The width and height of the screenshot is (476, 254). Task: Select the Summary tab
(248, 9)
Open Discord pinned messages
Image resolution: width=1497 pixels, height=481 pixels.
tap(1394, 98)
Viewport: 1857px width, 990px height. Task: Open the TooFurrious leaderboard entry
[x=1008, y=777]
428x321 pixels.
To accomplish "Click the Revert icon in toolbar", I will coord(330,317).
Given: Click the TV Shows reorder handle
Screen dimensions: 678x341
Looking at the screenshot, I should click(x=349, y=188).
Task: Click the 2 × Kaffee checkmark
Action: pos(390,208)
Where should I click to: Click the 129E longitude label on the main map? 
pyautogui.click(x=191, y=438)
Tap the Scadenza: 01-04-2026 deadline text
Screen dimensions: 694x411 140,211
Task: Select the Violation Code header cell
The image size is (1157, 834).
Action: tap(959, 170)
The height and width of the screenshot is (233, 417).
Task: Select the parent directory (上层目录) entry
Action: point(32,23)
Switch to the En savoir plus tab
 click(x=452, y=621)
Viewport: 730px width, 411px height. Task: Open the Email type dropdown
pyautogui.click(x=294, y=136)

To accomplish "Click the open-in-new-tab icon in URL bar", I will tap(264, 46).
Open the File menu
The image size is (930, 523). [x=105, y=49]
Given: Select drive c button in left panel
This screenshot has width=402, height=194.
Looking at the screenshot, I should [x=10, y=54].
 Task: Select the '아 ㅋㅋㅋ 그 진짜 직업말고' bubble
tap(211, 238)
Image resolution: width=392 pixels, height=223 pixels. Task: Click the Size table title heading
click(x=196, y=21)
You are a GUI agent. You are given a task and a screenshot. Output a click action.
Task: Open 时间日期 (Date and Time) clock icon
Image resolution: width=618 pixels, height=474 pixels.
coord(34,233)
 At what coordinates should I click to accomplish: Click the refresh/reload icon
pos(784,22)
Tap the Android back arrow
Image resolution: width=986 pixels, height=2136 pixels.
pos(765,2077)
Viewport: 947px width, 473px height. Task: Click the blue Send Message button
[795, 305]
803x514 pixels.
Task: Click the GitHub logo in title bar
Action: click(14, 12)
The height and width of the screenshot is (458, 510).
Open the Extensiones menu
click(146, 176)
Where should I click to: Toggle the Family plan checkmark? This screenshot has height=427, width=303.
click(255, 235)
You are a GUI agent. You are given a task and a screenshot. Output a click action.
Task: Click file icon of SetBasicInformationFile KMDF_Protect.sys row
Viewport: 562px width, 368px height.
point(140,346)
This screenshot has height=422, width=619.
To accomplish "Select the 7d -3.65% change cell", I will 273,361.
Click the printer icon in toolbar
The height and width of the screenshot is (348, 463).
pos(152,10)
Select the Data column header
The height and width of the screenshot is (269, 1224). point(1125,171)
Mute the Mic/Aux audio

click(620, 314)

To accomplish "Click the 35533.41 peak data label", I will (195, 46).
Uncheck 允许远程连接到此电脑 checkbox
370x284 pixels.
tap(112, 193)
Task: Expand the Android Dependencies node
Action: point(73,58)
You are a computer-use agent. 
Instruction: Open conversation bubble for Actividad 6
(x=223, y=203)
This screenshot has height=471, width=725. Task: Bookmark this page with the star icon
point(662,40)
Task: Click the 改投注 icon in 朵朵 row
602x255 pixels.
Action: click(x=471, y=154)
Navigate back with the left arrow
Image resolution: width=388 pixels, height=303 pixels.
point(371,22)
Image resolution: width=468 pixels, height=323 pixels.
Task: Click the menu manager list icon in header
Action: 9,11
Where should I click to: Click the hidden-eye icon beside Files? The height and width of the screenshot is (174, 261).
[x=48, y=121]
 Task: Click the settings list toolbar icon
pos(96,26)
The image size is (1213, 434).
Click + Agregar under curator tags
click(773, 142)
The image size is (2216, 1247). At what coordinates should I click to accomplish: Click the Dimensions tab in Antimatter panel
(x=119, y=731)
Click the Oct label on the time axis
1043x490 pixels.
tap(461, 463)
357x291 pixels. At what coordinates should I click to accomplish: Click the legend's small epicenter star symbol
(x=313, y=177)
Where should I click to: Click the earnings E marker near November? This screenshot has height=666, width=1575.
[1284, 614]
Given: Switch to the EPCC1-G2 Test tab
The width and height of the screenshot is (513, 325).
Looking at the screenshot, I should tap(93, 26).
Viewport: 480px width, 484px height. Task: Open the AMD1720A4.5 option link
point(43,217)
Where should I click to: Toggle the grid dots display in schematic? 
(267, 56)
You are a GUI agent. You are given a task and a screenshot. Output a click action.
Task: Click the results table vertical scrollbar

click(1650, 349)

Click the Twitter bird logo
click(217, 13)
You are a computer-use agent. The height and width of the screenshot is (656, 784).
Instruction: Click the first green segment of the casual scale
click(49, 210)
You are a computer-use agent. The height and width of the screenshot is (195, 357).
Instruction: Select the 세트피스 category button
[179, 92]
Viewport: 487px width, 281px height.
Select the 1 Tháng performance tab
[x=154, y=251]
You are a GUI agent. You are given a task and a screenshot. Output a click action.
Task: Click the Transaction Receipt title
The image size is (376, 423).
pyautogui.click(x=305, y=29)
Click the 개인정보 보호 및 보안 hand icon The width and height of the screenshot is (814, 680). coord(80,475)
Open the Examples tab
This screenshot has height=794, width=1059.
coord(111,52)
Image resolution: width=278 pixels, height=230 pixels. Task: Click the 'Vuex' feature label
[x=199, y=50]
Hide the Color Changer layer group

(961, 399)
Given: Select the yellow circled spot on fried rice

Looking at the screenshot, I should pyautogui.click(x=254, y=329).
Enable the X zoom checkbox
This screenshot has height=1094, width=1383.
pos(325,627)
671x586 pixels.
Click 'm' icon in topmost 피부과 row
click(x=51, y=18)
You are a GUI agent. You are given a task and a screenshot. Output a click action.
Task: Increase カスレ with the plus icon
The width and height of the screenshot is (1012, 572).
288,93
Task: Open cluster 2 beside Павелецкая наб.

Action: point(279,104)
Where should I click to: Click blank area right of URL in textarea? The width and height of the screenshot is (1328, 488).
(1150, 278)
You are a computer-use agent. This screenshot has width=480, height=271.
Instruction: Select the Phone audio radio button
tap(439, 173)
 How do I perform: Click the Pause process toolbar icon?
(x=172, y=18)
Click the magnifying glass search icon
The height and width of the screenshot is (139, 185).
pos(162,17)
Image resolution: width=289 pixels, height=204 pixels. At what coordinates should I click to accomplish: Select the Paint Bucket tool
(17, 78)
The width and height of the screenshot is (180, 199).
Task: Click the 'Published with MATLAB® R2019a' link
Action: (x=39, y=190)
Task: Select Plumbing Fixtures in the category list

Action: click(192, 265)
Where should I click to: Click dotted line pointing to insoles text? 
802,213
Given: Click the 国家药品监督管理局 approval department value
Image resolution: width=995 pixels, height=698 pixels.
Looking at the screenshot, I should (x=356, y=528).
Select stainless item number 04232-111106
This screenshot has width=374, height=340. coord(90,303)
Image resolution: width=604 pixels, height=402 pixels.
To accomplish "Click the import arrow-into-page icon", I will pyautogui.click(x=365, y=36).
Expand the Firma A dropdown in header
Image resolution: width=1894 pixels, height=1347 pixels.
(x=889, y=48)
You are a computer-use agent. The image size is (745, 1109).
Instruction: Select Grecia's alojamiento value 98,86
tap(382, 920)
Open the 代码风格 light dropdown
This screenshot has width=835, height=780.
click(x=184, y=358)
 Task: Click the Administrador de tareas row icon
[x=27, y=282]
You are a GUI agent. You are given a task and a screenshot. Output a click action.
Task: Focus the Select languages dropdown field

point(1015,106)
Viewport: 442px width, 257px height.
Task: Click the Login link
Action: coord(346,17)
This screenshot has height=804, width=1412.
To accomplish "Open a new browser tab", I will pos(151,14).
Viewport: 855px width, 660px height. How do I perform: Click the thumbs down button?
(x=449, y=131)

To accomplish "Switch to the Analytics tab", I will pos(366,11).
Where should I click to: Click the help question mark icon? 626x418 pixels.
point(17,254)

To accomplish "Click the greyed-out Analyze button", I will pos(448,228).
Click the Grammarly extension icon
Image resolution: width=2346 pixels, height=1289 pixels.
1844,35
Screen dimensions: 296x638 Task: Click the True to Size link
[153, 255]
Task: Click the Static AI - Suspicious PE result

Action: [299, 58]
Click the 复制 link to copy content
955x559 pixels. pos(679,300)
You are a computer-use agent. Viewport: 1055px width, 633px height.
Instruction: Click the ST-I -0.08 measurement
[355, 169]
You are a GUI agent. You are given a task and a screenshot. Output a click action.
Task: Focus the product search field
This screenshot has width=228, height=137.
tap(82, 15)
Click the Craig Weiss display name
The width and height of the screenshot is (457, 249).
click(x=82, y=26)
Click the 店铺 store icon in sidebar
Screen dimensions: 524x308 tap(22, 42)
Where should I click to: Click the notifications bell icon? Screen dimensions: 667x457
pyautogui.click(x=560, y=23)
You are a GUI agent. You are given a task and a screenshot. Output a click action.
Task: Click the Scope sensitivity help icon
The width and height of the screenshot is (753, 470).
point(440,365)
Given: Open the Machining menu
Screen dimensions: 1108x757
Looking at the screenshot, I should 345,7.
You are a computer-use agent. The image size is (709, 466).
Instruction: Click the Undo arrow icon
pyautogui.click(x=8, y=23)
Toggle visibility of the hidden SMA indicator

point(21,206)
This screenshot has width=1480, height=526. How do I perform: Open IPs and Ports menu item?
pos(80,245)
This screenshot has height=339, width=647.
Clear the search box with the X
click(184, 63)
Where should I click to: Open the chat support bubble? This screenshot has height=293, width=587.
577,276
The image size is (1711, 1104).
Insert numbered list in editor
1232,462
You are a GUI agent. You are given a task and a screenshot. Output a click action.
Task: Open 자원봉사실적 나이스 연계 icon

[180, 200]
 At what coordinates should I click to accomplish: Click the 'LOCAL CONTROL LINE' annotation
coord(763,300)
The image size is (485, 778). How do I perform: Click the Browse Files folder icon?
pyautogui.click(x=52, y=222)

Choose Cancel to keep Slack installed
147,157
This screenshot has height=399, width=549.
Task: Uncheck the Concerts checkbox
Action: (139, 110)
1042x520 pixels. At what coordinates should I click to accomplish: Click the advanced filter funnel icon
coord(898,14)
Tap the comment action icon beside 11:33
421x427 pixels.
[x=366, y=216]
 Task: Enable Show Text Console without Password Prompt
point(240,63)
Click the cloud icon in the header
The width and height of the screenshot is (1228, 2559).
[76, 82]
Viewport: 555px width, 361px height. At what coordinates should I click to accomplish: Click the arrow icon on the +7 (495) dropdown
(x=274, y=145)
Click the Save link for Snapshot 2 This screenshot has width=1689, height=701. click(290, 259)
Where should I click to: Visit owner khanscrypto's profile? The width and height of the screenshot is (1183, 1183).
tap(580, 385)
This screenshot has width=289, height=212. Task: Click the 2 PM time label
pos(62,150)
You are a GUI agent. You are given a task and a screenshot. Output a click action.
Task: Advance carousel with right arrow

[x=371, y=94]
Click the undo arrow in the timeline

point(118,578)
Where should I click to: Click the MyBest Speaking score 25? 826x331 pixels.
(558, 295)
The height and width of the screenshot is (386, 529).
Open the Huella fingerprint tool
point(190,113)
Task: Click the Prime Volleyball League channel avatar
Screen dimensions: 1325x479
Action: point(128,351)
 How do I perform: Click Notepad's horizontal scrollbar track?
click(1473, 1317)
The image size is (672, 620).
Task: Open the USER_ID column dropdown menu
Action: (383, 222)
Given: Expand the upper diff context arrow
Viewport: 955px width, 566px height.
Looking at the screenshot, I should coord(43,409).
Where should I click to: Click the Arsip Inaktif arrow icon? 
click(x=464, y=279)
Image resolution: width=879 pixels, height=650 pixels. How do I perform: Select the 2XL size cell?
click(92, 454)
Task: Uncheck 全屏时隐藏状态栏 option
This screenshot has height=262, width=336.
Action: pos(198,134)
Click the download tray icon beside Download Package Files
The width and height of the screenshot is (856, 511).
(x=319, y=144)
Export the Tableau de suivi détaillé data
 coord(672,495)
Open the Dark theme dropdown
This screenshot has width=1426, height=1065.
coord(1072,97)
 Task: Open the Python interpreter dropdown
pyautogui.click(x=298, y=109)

--------------------------------

> _Problem description_: Reproduce the records unchanged, starting with the line that contains "Click the magnifying glass search icon" and continuing through the line that contains "Action: click(192, 265)", including both of those lines.

> _The solution_:
Click the magnifying glass search icon
The height and width of the screenshot is (139, 185).
pos(162,17)
Image resolution: width=289 pixels, height=204 pixels. At what coordinates should I click to accomplish: Select the Paint Bucket tool
(17, 78)
The width and height of the screenshot is (180, 199).
Task: Click the 'Published with MATLAB® R2019a' link
Action: (x=39, y=190)
Task: Select Plumbing Fixtures in the category list

Action: click(192, 265)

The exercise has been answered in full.